Exercise description
Copy the rows starting at the beginning and ending at the line that contains "(x=1433, y=150)", replacing "Instruction" with "Command" and leaving everything else unchanged.

Input for this task
· · · · · · ·

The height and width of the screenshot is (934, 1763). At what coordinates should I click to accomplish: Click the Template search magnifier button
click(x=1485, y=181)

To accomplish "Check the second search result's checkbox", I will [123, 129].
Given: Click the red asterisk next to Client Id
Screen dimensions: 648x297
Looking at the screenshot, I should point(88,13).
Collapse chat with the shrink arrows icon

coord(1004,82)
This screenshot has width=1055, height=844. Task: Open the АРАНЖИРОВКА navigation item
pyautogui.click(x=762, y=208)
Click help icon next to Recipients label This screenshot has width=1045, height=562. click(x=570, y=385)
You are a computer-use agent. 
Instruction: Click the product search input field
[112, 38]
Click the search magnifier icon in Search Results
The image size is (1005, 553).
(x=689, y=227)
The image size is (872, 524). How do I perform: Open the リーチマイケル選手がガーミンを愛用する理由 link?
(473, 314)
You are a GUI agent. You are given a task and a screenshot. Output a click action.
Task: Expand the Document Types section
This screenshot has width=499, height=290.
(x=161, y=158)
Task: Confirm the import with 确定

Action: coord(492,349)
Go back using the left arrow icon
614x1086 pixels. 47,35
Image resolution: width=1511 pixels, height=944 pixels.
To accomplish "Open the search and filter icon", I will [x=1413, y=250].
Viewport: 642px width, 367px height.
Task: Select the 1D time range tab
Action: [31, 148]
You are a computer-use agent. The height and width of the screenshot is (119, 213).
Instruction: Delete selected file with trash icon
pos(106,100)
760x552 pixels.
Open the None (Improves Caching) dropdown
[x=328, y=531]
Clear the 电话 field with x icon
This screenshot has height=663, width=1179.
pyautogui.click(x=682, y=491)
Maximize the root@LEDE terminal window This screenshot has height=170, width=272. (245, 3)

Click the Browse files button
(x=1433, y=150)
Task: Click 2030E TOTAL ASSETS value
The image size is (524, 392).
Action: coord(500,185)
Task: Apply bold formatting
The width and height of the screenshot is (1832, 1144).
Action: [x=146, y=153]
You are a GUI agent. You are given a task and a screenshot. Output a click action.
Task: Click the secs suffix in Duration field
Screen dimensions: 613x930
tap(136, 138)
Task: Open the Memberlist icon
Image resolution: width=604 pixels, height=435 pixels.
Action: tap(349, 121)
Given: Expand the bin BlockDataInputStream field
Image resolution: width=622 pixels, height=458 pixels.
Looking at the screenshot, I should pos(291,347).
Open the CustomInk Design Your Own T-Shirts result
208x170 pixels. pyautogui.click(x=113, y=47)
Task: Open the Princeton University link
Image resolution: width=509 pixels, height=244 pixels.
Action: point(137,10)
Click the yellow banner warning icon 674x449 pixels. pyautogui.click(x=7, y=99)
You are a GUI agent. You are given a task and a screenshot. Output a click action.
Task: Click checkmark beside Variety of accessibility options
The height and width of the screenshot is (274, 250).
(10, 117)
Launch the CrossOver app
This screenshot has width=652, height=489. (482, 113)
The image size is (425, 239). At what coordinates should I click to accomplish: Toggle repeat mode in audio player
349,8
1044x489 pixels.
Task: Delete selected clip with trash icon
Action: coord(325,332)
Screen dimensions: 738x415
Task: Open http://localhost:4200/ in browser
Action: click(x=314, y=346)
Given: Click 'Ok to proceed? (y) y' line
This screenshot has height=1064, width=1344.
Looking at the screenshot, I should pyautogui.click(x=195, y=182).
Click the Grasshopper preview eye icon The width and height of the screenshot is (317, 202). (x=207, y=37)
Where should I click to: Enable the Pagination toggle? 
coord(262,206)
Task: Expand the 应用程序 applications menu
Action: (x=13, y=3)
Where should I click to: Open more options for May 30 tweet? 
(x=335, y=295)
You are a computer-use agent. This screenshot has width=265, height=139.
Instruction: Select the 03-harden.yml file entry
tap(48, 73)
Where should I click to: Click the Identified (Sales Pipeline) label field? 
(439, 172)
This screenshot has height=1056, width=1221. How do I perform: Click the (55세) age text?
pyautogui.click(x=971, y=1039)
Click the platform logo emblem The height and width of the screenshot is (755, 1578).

· · · · · · ·

Right answer
The height and width of the screenshot is (934, 1763). At what coordinates should I click to accomplish: Click the Template search magnifier button
click(x=1485, y=181)

To accomplish "Check the second search result's checkbox", I will [123, 129].
Given: Click the red asterisk next to Client Id
Screen dimensions: 648x297
Looking at the screenshot, I should point(88,13).
Collapse chat with the shrink arrows icon

coord(1004,82)
This screenshot has width=1055, height=844. Task: Open the АРАНЖИРОВКА navigation item
pyautogui.click(x=762, y=208)
Click help icon next to Recipients label This screenshot has width=1045, height=562. click(x=570, y=385)
You are a computer-use agent. 
Command: Click the product search input field
[112, 38]
Click the search magnifier icon in Search Results
The image size is (1005, 553).
(x=689, y=227)
The image size is (872, 524). How do I perform: Open the リーチマイケル選手がガーミンを愛用する理由 link?
(473, 314)
You are a GUI agent. You are given a task and a screenshot. Output a click action.
Task: Expand the Document Types section
This screenshot has width=499, height=290.
(x=161, y=158)
Task: Confirm the import with 确定

Action: coord(492,349)
Go back using the left arrow icon
614x1086 pixels. 47,35
Image resolution: width=1511 pixels, height=944 pixels.
To accomplish "Open the search and filter icon", I will [x=1413, y=250].
Viewport: 642px width, 367px height.
Task: Select the 1D time range tab
Action: [31, 148]
You are a computer-use agent. The height and width of the screenshot is (119, 213).
Command: Delete selected file with trash icon
pos(106,100)
760x552 pixels.
Open the None (Improves Caching) dropdown
[x=328, y=531]
Clear the 电话 field with x icon
This screenshot has height=663, width=1179.
pyautogui.click(x=682, y=491)
Maximize the root@LEDE terminal window This screenshot has height=170, width=272. (245, 3)

Click the Browse files button
(x=1433, y=150)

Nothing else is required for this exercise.